- **Description of the task**
In the records that follow, count the lines where the string "Choose" appears, and give the count with nothing added.

BEGIN Records to process

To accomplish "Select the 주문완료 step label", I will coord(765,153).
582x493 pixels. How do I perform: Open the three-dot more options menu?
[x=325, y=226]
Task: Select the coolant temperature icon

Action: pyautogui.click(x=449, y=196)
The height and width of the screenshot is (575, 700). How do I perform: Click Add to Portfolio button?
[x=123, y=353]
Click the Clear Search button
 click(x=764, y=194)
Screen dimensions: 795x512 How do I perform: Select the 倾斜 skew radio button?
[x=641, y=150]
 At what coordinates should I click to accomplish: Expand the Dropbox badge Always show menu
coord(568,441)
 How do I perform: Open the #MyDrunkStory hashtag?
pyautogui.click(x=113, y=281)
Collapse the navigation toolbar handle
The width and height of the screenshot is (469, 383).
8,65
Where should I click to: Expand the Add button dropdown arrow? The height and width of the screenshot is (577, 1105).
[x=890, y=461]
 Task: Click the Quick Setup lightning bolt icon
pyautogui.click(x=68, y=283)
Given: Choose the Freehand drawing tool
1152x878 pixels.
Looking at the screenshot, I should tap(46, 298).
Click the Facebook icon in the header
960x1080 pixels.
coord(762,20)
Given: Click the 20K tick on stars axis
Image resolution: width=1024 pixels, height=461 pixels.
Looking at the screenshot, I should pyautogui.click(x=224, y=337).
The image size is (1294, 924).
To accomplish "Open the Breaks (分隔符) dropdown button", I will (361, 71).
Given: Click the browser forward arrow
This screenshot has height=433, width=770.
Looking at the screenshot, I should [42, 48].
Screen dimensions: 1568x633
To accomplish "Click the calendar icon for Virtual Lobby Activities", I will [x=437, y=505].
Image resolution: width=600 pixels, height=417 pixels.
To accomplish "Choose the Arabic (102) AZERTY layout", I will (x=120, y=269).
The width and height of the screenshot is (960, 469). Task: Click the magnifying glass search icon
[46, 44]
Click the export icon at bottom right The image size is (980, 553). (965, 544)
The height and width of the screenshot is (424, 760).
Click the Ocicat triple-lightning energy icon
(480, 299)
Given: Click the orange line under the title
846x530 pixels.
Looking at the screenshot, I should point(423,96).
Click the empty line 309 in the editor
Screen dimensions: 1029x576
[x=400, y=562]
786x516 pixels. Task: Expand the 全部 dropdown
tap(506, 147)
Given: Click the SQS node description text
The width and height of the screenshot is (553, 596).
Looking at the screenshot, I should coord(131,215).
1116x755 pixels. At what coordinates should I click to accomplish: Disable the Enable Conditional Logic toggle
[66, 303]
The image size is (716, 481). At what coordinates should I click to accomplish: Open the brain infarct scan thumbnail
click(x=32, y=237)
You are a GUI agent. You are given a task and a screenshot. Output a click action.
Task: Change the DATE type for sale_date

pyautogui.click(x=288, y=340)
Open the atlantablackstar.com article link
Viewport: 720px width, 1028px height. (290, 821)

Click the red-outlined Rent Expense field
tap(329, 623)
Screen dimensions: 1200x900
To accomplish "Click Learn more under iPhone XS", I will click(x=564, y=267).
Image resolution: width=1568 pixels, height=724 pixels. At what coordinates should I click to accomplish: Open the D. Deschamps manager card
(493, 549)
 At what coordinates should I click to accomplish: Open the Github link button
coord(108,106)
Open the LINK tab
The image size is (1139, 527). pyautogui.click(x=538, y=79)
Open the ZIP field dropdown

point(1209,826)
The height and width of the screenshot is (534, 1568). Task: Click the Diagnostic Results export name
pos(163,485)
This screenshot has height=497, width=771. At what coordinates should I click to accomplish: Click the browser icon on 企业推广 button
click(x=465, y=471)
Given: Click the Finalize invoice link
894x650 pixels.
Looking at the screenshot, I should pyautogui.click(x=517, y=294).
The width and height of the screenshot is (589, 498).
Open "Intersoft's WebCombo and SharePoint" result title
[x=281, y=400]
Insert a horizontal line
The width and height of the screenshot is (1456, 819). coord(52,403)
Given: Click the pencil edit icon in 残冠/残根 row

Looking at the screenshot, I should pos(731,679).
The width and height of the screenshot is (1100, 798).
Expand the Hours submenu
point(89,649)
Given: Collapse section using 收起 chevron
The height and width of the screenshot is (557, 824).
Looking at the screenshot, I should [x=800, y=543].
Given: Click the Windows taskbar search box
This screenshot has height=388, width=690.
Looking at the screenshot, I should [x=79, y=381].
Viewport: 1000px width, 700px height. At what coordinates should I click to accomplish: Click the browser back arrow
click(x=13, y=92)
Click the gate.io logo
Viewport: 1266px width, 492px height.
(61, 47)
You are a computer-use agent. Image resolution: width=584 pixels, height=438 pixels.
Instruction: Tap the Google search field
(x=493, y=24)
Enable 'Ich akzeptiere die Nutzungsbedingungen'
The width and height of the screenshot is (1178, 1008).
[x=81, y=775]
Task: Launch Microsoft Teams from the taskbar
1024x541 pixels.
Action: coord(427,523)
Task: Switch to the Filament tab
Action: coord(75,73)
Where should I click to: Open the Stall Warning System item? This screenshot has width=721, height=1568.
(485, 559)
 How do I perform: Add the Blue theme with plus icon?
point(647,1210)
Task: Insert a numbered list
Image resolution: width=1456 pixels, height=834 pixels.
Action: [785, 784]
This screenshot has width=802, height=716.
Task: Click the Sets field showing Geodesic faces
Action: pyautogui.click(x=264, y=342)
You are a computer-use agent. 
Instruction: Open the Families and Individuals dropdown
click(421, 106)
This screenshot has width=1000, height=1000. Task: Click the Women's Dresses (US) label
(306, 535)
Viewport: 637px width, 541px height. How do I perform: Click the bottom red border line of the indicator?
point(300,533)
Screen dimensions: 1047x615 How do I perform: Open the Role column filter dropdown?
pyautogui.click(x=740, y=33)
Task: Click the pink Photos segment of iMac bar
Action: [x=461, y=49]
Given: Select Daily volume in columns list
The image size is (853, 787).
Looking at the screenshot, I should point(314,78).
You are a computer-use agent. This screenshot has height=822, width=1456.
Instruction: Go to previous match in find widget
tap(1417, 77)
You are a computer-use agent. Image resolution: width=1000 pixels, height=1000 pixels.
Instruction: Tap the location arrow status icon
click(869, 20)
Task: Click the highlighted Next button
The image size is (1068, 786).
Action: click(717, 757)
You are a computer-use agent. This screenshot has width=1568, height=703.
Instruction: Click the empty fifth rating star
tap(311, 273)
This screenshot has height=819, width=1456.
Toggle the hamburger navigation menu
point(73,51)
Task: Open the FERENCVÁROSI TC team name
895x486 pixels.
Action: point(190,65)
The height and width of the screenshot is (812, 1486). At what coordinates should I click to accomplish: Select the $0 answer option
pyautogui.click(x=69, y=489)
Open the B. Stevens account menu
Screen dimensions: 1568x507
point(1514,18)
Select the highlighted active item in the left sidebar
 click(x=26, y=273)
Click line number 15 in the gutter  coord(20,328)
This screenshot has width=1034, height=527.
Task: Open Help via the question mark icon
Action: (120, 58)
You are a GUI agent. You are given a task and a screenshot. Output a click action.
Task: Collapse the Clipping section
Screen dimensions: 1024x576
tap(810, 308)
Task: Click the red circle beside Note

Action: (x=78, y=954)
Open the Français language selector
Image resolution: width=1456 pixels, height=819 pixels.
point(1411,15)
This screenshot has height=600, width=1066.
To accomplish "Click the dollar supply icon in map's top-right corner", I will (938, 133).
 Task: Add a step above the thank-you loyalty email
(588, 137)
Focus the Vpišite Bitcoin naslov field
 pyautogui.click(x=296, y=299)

END Records to process

- **Task answer**
2